§ **What you are asked to do**
Count the lines below that hold "will". Give the number without comment.

═══ Task data ═══

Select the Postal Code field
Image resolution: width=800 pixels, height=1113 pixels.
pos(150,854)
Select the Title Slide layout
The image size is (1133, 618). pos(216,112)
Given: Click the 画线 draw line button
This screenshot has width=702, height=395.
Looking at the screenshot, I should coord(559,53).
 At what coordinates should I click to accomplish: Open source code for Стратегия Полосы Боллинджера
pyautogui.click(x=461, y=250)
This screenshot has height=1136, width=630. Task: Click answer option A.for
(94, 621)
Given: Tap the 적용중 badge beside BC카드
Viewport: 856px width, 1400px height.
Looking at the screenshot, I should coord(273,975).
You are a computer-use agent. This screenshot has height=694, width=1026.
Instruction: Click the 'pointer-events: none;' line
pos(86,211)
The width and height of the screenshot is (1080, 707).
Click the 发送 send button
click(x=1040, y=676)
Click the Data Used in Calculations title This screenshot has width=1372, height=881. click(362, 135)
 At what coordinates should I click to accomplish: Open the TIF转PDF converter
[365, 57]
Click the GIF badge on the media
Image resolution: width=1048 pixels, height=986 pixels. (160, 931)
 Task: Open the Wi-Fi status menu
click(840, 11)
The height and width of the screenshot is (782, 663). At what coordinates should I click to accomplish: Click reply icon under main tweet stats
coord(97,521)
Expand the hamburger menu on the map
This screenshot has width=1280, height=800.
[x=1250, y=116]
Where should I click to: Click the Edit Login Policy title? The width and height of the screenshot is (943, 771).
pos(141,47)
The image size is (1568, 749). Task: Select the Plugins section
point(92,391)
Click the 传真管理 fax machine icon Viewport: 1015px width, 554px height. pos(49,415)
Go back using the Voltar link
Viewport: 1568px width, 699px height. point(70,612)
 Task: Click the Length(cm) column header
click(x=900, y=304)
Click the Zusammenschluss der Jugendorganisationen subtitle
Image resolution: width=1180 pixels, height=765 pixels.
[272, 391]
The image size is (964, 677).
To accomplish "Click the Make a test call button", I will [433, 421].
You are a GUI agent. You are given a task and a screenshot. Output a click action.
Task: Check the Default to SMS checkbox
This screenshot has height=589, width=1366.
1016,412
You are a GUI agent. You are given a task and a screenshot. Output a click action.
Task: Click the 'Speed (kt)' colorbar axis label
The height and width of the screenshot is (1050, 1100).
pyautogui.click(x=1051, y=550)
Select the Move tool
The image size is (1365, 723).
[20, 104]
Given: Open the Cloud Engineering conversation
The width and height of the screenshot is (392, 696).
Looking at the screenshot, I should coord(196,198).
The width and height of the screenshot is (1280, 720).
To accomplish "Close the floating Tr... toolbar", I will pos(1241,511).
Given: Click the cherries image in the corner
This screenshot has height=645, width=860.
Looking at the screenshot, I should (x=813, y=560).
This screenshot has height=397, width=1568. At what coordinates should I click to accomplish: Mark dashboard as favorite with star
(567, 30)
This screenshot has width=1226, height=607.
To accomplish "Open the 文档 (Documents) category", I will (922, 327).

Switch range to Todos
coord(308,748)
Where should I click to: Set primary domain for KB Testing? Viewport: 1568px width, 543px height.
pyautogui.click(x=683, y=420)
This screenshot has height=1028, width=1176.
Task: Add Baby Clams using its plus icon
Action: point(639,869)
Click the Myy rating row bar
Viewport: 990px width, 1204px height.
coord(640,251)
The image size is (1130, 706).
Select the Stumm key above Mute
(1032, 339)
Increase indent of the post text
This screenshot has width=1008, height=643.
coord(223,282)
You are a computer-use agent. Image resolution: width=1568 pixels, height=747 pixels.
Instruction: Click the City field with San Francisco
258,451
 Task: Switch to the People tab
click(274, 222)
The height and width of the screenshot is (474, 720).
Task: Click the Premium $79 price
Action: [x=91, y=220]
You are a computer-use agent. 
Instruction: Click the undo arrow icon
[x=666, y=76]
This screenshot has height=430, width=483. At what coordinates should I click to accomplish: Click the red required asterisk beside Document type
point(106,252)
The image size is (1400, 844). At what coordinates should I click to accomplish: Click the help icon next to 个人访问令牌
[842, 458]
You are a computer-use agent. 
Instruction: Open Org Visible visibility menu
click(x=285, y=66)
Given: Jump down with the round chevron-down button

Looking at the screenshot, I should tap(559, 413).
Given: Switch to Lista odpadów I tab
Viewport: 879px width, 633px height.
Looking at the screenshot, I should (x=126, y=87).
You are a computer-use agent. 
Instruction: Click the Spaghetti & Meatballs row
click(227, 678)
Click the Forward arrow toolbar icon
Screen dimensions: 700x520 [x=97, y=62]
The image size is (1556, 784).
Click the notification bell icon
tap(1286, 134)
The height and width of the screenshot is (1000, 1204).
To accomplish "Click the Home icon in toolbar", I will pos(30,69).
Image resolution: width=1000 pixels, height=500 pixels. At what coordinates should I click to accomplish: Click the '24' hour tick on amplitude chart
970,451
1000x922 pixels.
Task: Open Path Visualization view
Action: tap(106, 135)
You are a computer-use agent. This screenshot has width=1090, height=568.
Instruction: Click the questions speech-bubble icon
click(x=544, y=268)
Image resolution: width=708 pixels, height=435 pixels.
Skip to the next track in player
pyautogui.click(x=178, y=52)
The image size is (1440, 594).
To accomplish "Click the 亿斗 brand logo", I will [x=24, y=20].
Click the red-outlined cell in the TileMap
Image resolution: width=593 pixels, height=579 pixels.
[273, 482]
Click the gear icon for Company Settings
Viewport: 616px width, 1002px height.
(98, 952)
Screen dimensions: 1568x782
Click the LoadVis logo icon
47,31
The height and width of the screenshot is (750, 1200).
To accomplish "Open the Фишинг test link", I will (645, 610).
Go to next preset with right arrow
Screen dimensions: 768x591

═══

§ **Response**
6